Nmap 7.98 Arrives with a Critical Security Fix and Major Upgrades
On August 21, the Nmap development team unveiled version 7.98 of their legendary tool. At first glance, it might appear to be just another update, yet this release carries particular significance for users of Windows and macOS.
At the heart of the update lies security. The Windows installer has been rebuilt on NSIS 3.11, effectively patching the critical vulnerability CVE-2025-43715, which previously allowed attackers to escalate privileges when launched under SYSTEM. Alongside this, the bundle now ships with updated versions of OpenSSL and Lua, while the Npcap driver has been advanced to version 1.83, improving compatibility, including full PPPoE support.
macOS users have not been overlooked. A longstanding issue — the cryptic “dnet: Failed to open device en0” message on launch — has finally been resolved once and for all.
The update also delivers substantial improvements to the networking engine itself. Developers fixed a buffer overflow in FTP relays, crashes in recursive DNS handling, and performance issues in TCP Connect scans, which previously could stall or crash the scanning process. Overall, the scanner is now more resilient when handling large numbers of sockets and more precise in processing DNS responses.
Enhancements extend to the Nmap Scripting Engine (NSE) as well. The ssh-brute script now supports keyboard-interactive authentication, while tls.lua has been refined for better handling of TLS 1.3, including post-quantum algorithms. Additional fixes improve interactions with DNS zones and SSL connections.

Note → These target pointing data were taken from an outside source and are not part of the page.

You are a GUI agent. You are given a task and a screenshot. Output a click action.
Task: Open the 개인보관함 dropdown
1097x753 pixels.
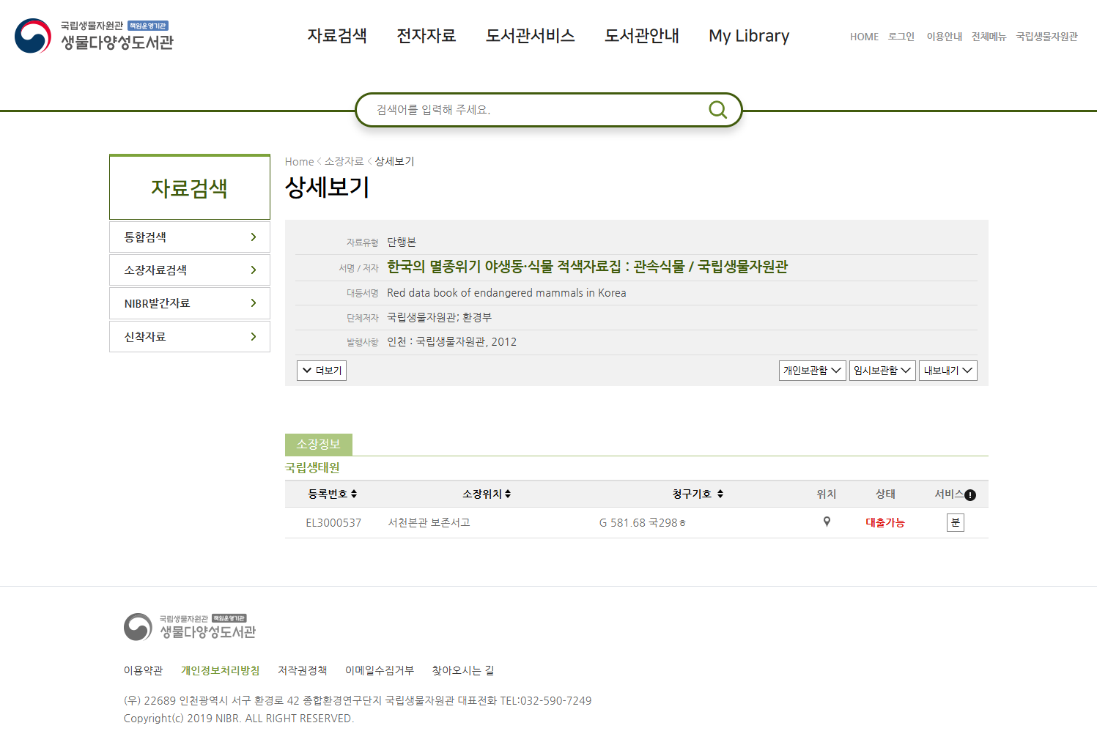(x=812, y=371)
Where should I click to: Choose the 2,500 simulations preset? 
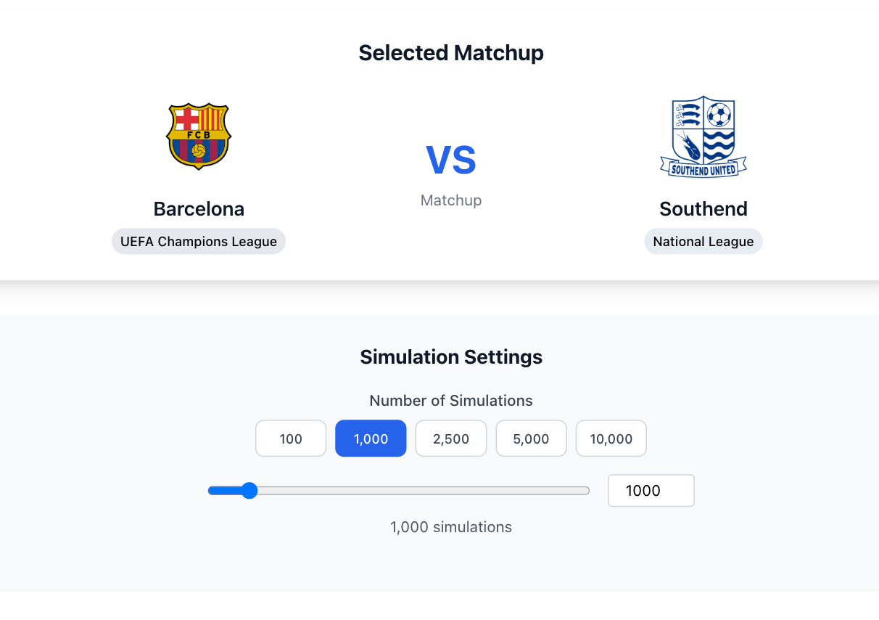[x=451, y=439]
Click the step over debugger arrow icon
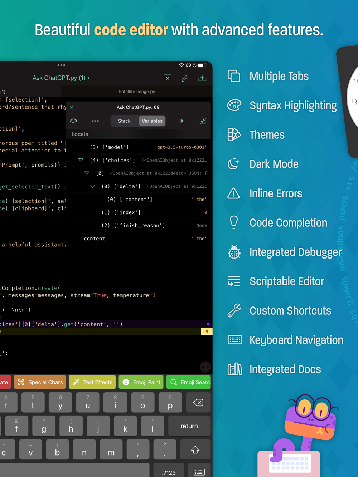Viewport: 358px width, 477px height. tap(74, 121)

Finally, Zenmap and related utilities received important upgrades: Unicode issues were corrected, installation crashes eliminated, and stability improved. The interface also gained new translations, making the tool more accessible to a wider audience.
In essence, Nmap 7.98 stands as a clean, reliable release — one that closes critical gaps, strengthens compatibility with modern technologies, and makes scanning significantly more stable. For anyone engaged in network security, this is an update worth installing without hesitation.